## Texto de lectura
_ _ _ _
No es lo mismo mentir que falsear. La mentira, se supone, es la alteración deliberada de la descripción de un hecho para sacar ventaja de ello. El falseamiento, en contraparte, no involucra esa intencionalidad. Pero entre lo intencional y lo inadvertido, hay toda una gama de puntos intermedios.
Así como en el espectro lumínico hay colores que están más allá del rango visible, como el ultravioleta o el infrarrojo, en el espectro de la verdad, falsedad y mentira, hay un más allá. En inglés hay una palabra vulgar para ese más allá de la mentira: bullshit. En español podría traducirse como “embuste”. El filósofo Harry Frankfurt lo plantea en su ensayo “On Bullshit” como el sistemático alejamiento de la factualidad, para crear una imagen apabullante de uno mismo. Al menos, el mentiroso conoce la verdad y deliberadamente la evade. El embustero no la considera como parámetro siquiera. El punto de partida y de llegada es él mismo frente a su audiencia. Los políticos de la post-verdad son embusteros profesionales.
_ _ _ _
## Datos para analizar
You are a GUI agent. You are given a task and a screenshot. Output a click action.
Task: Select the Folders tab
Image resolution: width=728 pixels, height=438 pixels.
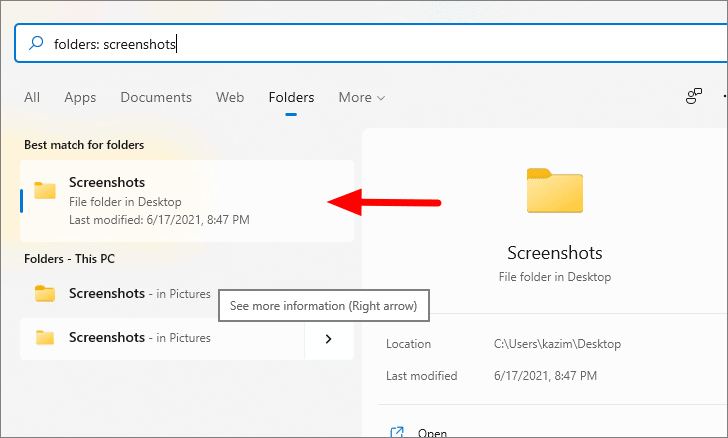[291, 97]
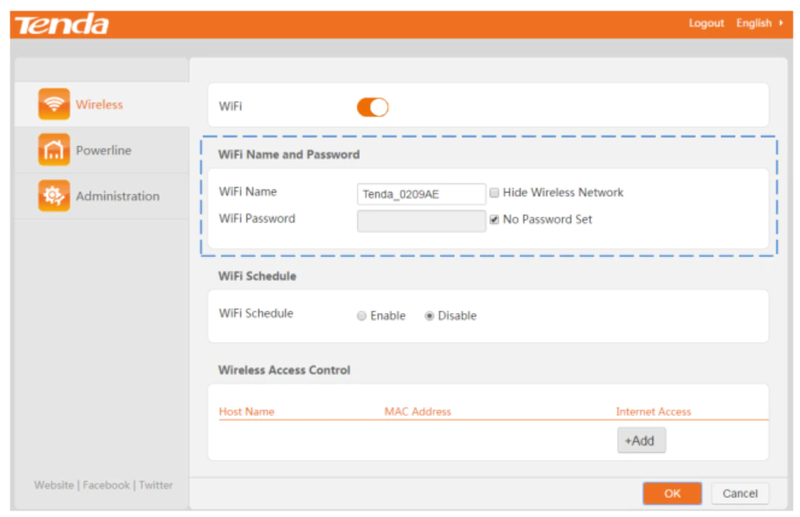Switch to the Powerline tab
This screenshot has width=800, height=517.
click(103, 150)
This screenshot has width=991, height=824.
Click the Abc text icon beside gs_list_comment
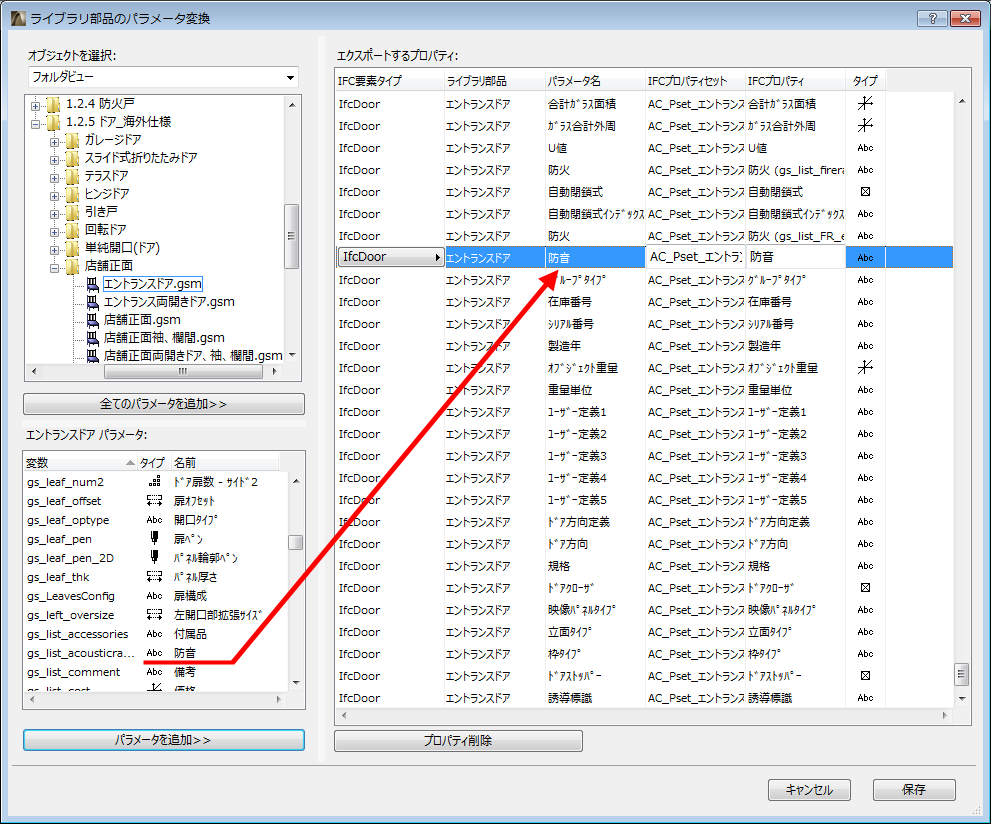[154, 672]
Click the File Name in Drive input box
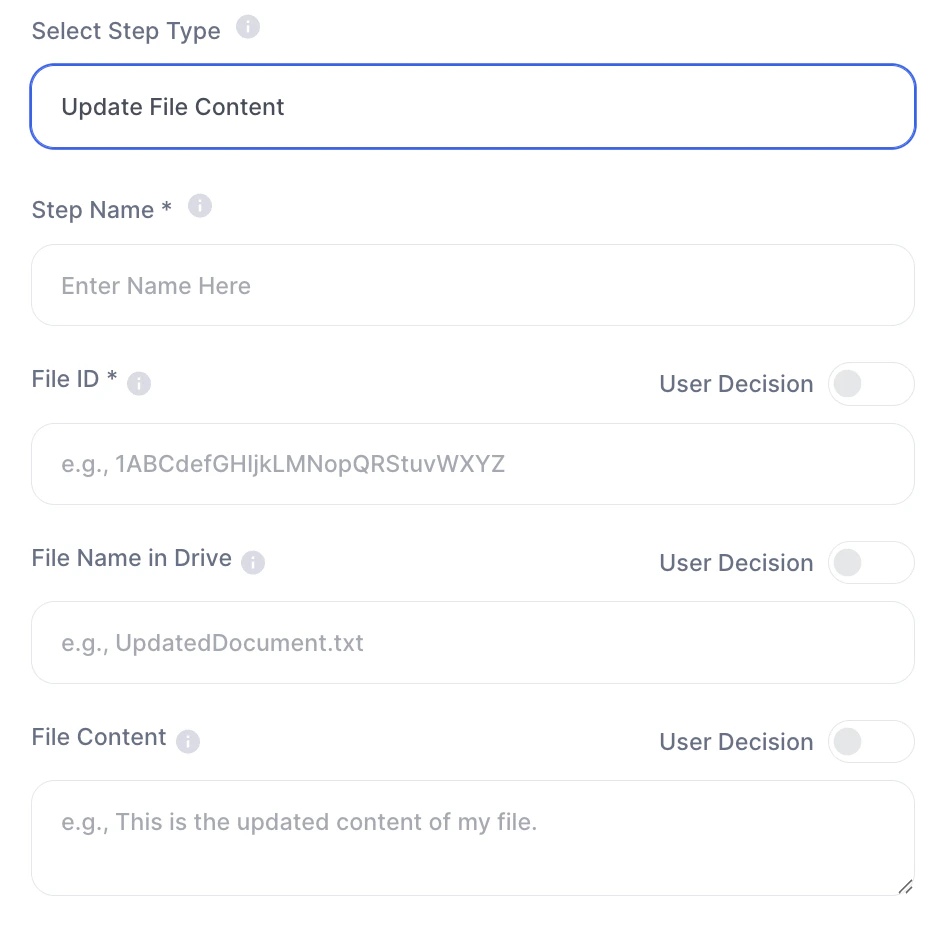 tap(473, 642)
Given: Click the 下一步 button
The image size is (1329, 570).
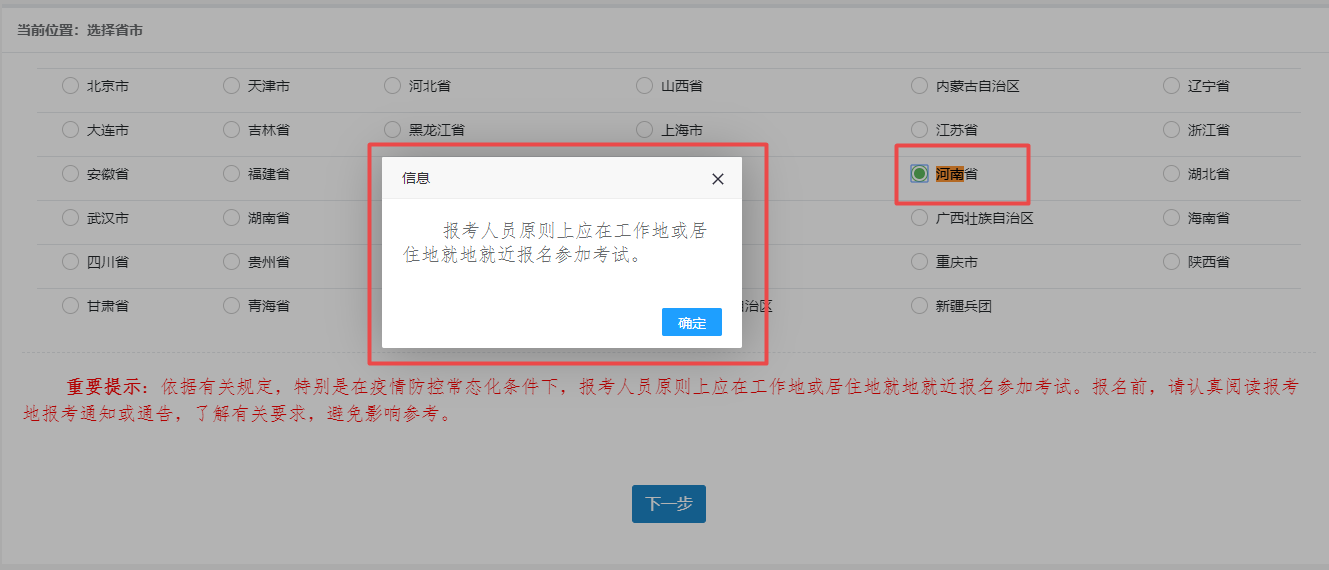Looking at the screenshot, I should [668, 504].
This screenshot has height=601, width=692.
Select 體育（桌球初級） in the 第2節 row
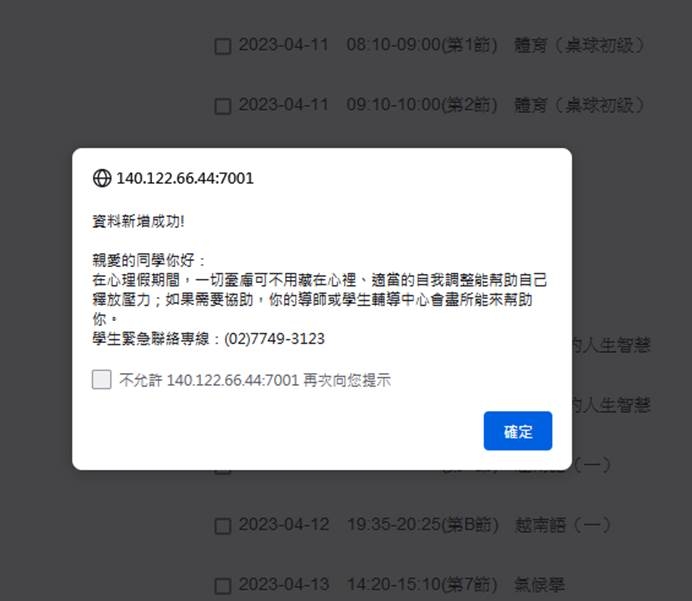(x=579, y=105)
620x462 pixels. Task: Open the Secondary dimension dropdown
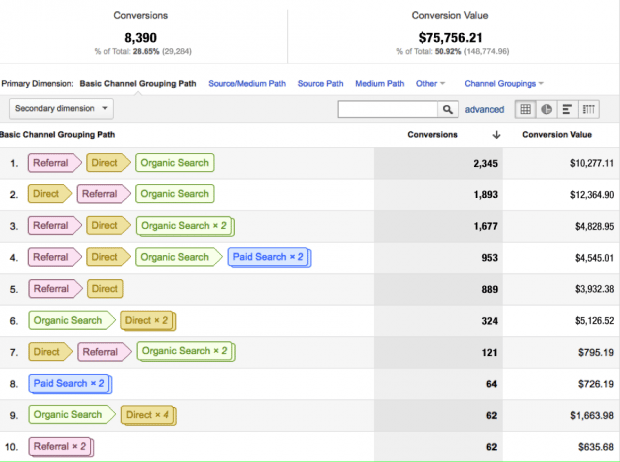[x=62, y=108]
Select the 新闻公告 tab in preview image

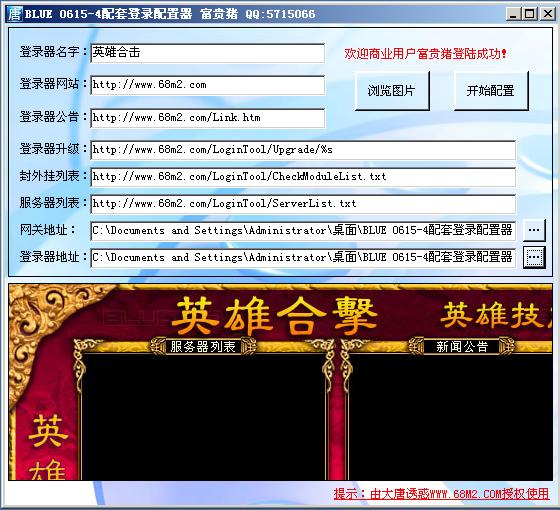click(461, 346)
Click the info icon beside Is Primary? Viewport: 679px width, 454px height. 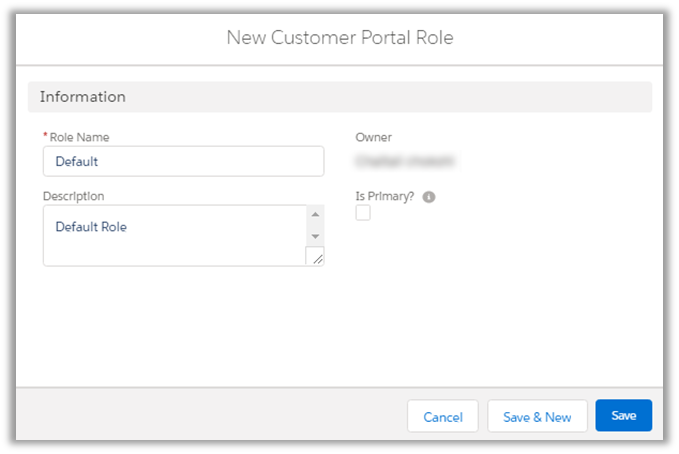[x=429, y=197]
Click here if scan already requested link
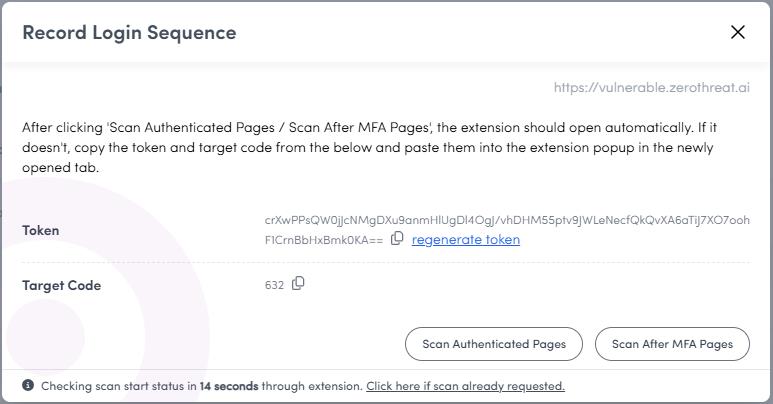 pos(465,386)
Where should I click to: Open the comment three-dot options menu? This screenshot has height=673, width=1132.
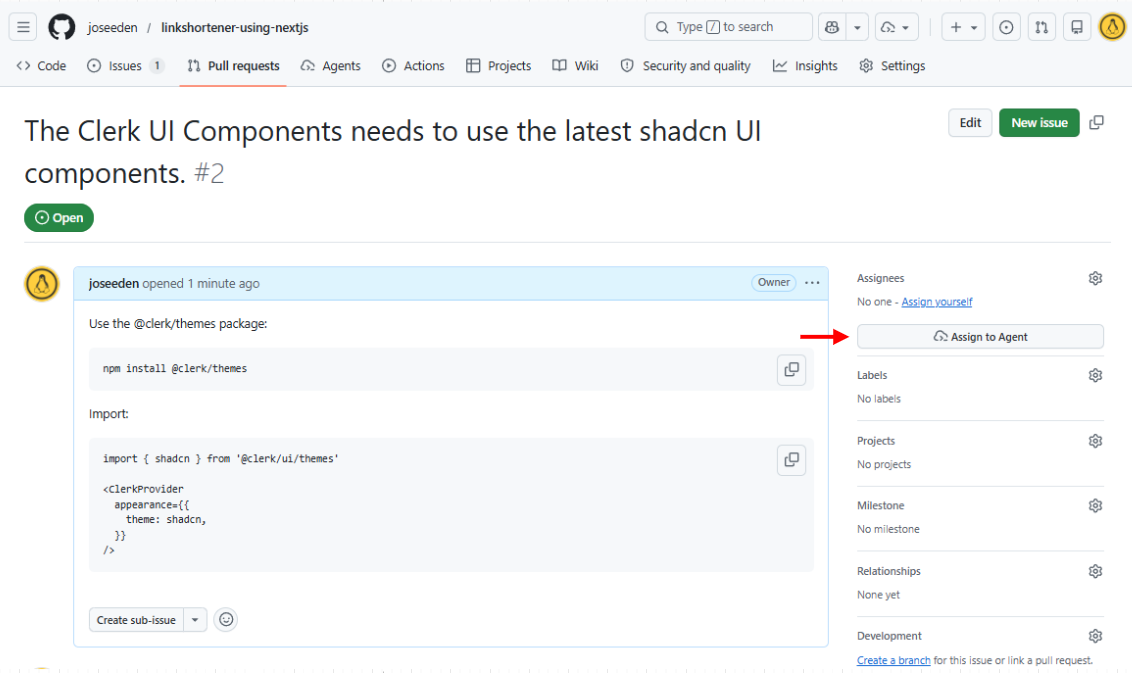812,283
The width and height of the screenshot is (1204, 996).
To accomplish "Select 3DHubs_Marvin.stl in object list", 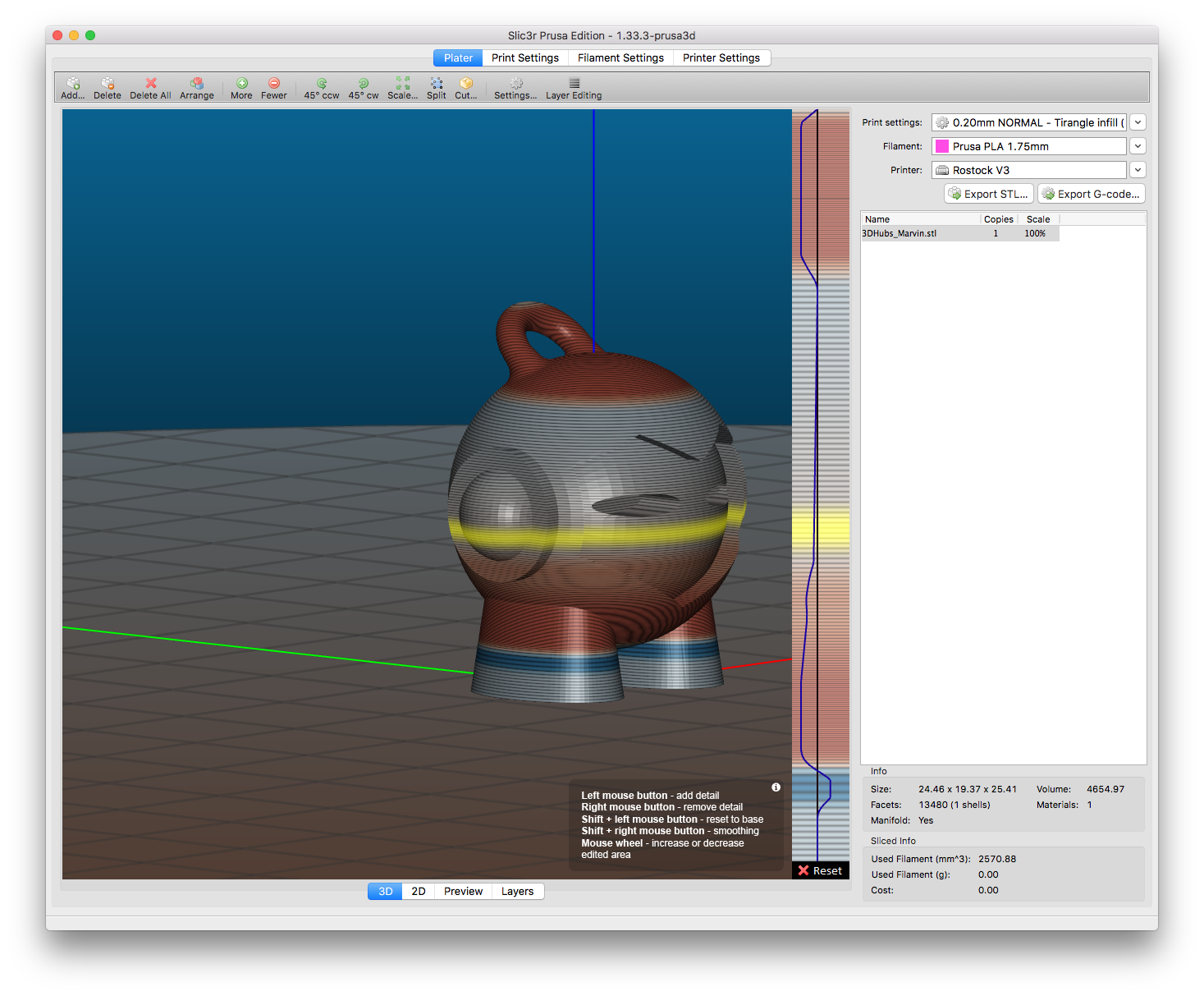I will 900,234.
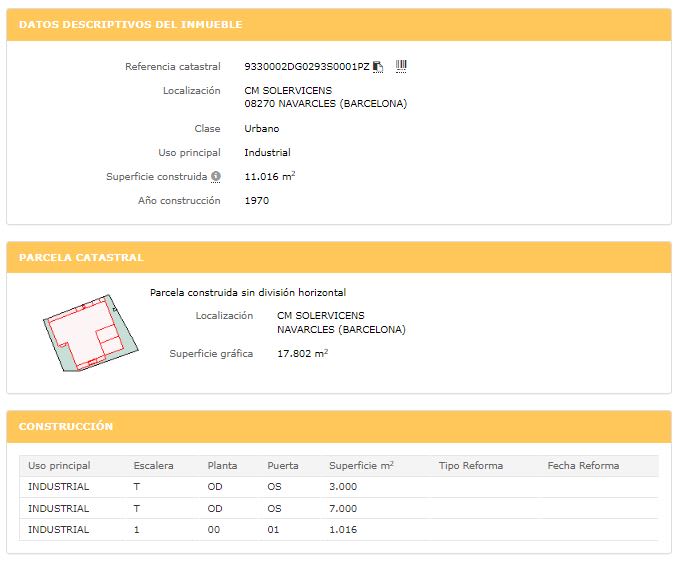
Task: Open the barcode icon beside the reference
Action: [x=401, y=66]
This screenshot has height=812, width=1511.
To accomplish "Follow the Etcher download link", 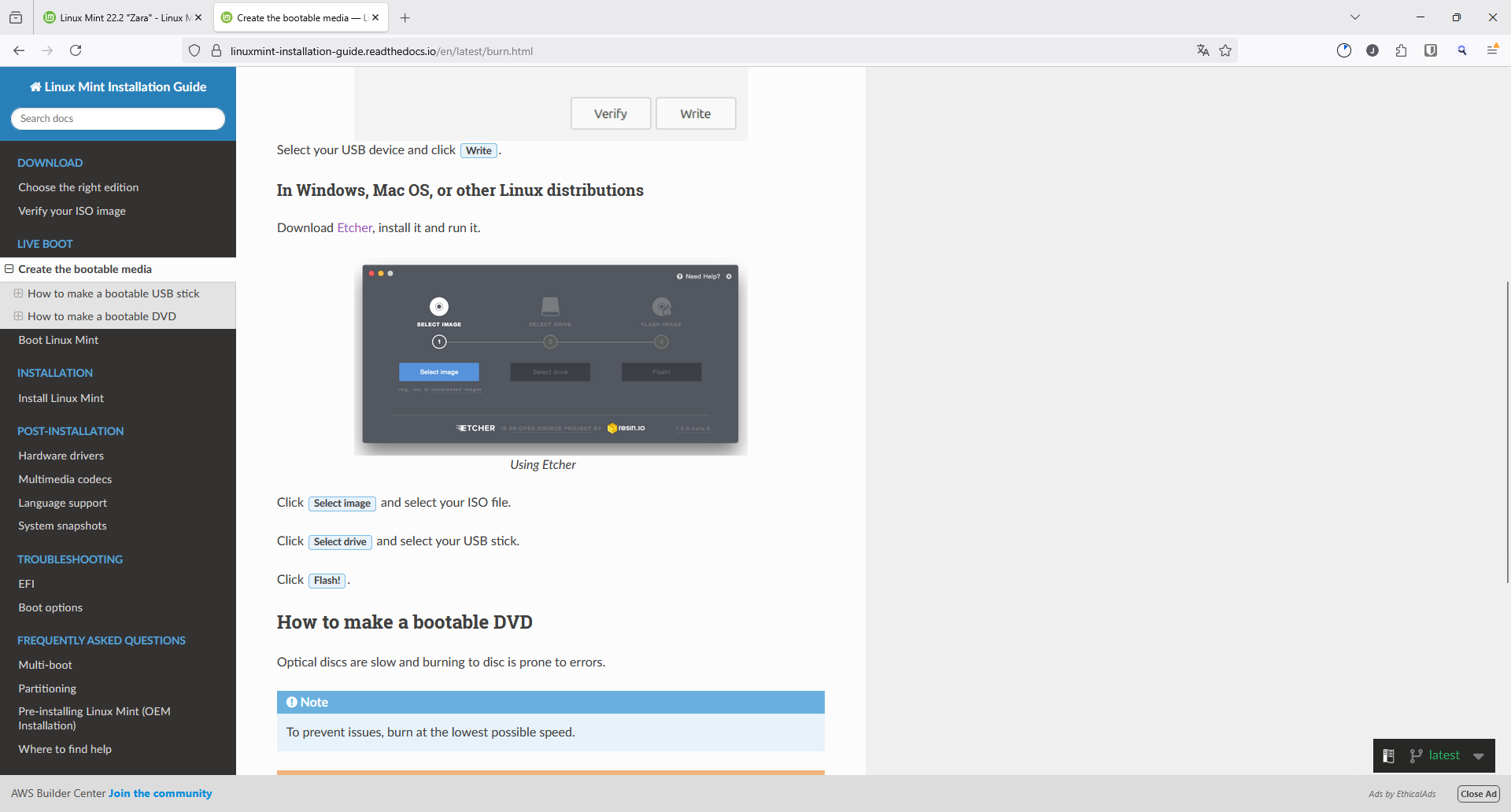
_ _ _ _
## Qué debes hacer
1. Devuelve, tal cual aparece en el texto sobre la mentira, todo lo que va desde "No es lo mismo" hasta "de puntos intermedios.".
2. Prolonga el texto sobre la mentira a partir del punto en que termina.
Los registros no intervienen aquí para nada.

## Respuestas
1.
No es lo mismo mentir que falsear. La mentira, se supone, es la alteración deliberada de la descripción de un hecho para sacar ventaja de ello. El falseamiento, en contraparte, no involucra esa intencionalidad. Pero entre lo intencional y lo inadvertido, hay toda una gama de puntos intermedios.

2.
La dura verdad, tan poco factual
No es deber de los demás decirte tus verdades, sino obligación tuya estar en perenne revisión de tu persona. Sobre todo, es invitar sin amenaza alguna a aceptar cualquier “verdad” por muy contradictoria, demoledora, parcial, falsa o endeble que ésta sea.
Decir la verdad sería, en oposición a mentir, describir lo factual tal como está pasando, asumiendo las consecuencias del hecho al confesarlo. La mayoría de las veces, sin embargo, no nos enfrentamos a hechos objetivos, definitivos.
Tu pareja te está siendo infiel, pero una vez que la confrontas dice que te ama a ti. ¿Miente o no? ¿Es posible no mentir cuando se enuncia algo como el amor que no es más que una narrativa? Si intenta demostrarte su amor, cancelando a su amante. ¿Se está mintiendo y le está mintiendo o te miente a ti? Por otra parte: debes admitir que tal vez tu fidelidad no ha sido por principios, sino por falta de oportunidades. Si llegara una persona a la que valoraras más que a tu pareja, ¿caerías?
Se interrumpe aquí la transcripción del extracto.